In his fifteen years as a refugee, T. W. Adorno wrote several major works, including Dialectic of Enlightenment (with Max Horkheimer, 1947), Philosophy of New Music (1949), and Minima Moralia (1951). Their dates of publication belie the years demanded by each of these seminal German texts that no doubt received Adorno’s most decisive conceptual energies. Yet, in addition to these and numerous other projects, Adorno in the same period also produced a substantial body of research written in English. The latter are distinctly secondary works from the perspective of the oeuvre as a whole but are nevertheless, in their own terms, of considerable interest. Among these writings in English are The Psychological Technique of Martin Luther Thomas’s Radio Addresses (1943) and The Authoritarian Personality (with Else Frenkel-Brunswik, Daniel Levinson, and R. Nevitt Sanford, 1950). Current of Music was the working title that Adorno proposed on various occasions for a volume that would have assembled the majority of the research that he completed during his first four years in the United States while affiliated with Lazarsfeld in New York City. The texts conceived under this title – comprising several thousand pages – constitute far and away Adorno’s most extensive work in English.
Yet Adorno did not succeed in his own lifetime in publishing this work whose topic and language were adopted under compulsion in the land to which its author fled. The study itself was rejected by a series of editors in the United States and was ultimately left incomplete among the many materials housed at the Adorno Archiv in Frankfurt. This essay intends to explain what Adorno meant to achieve in the book and why his efforts failed. It should be remarked at the outset, however, that this introduction in no way seeks pathos in defence of a work lost to history, as if deserving in reconstruction the rank of texte maudit or Bürgerschreck, for it is neither. If passages of Current of Music – both published and unpublished – did once antagonize and have the capacity to raise hackles again, it was not only ill will and happenstance that got in its way but just as much and more the work’s own deficiencies. It is in full cognizance of the limits of these writings that Current of Music is now to be imagined into existence. This requires broad recognition and explanation of the complex situation in which this work in its many parts was written. In alliance with its own thinking, however, this reconstruction is certainly not undertaken here with the intention of setting the past back on its feet like a Golem conjured to walk the streets of another millennium, but rather by wanting to spark what is significant in that past when it is known selfconsciously from the perspective of the present.
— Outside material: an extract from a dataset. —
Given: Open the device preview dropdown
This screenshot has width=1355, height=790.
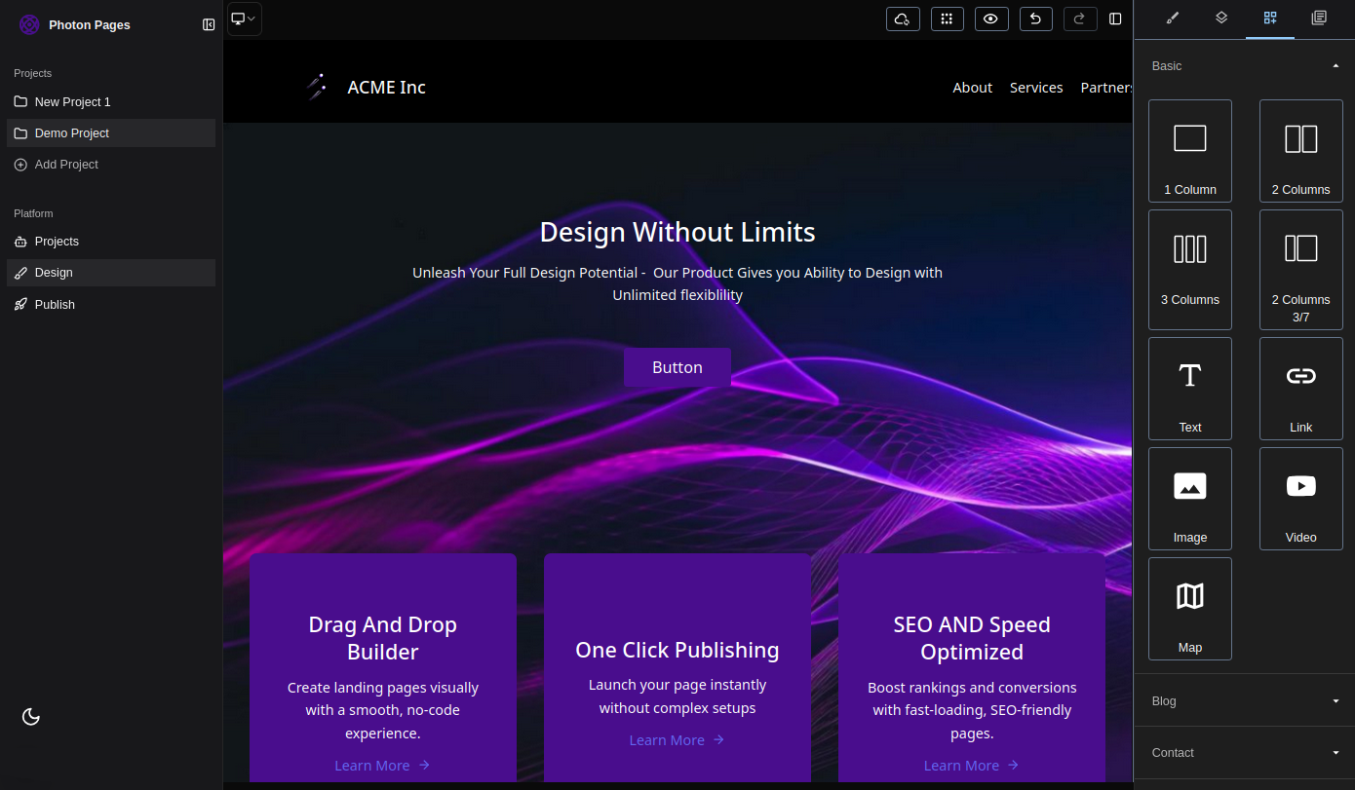Looking at the screenshot, I should (244, 18).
The current of Current of Music is electricity. In the 1920s and still in the early 1930s, electricity had yet to be used on a vast scale for the reproduction of musical sound. The technology of radio transmission had been developed during World War I in the United States by a government that, in need of reliable means of communication with its European troops, seized by eminent domain the patents and work of private inventors. Only in the following decades was this technology exploited for the literal capacity evident in Adorno’s electrical metaphor – the current that powers radio – to produce music in streams and even floods of sound across any quantity of space simultaneously.6 The desire to receive this current of music produced the early momentum in radio sales: where only ten thousand families owned sets in 1922, 27 million families – out of 32 million in the United States – owned sets by 1939.7
If it is easily imagined that the introduction of radio music would motivate the rapid distribution of the device, it is not as easily guessed that a large proportion of the music heard in the United States on those radios was art music of the European classical tradition. Many stations broadcast live classical music exclusively: in 1921, for instance, the Chicago station KYW broadcast ‘all performances of the Chicago Civic Opera, afternoon and evening, six days a week – and nothing else’.8 WQXR in New York City played classical music 80 per cent of the time and in the other 20 per cent talked primarily about it and the other arts. The more expensive radio sets were themselves advertised as having been built for distinguished music; they were fine ‘instruments’ that the listener faced as they ‘played’ and the listener was expected to be interested in its proper ‘tuning’. No less a figure than Leopold Stokowski gave instruction for bringing the equipment up to pitch: ‘In tuning-in on the wave length desired there is a central point of maximum clarity and truth of reception.’9 The skill of ‘perfect tuning’ was extolled as an optimal capacity, akin to perfect pitch. Radio stations that transmitted serious music portrayed themselves as conservatories: ‘A visit to station WMAQ [in Chicago] is like entering a music conservatory. You enter a reception room … then on into the studio … artistically furnished in brown tones … here and there, a large fern … and a Mason and Hamlin grand piano.’10
This image of early radio devoted in significant proportion to European art music might prompt an enduringly fixed and real resentment in contemporary American readers, as if that was a moment when high still thought it could lord it over low. But in the early and genuinely class-conscious decades of American radio, when questions of the equitable redistribution of wealth and privilege were actually discussed – as they now are not – and an end was sought to much openly acknowledged resentment, the broadcast of European art music was a model of possible democratization. Contrary to what might be guessed at today, the distinction between popular and classical was loosely synonymous with what in those decades was discerned as the distinction between light – or light popular – and serious music. In the manuscripts of Current of Music Adorno himself regularly deals with these two sets of categories as being easily interchangeable in the assumptions of the age. The significance of this is in what the now mostly forgotten pair light and serious music contributed to the synonymity. The distinction it drew indicates that the idea of amusement had not yet subordinated music entirely. Although the exclusivity of music as amusement was ascendant, a contrary seriousness of listening was commonly acknowledged as legitimate and valued. When high and low were invoked, the thinking involved was complex in a way that is now unfamiliar, since in the minds of many what was high was often valued as what ought to become the possession of all.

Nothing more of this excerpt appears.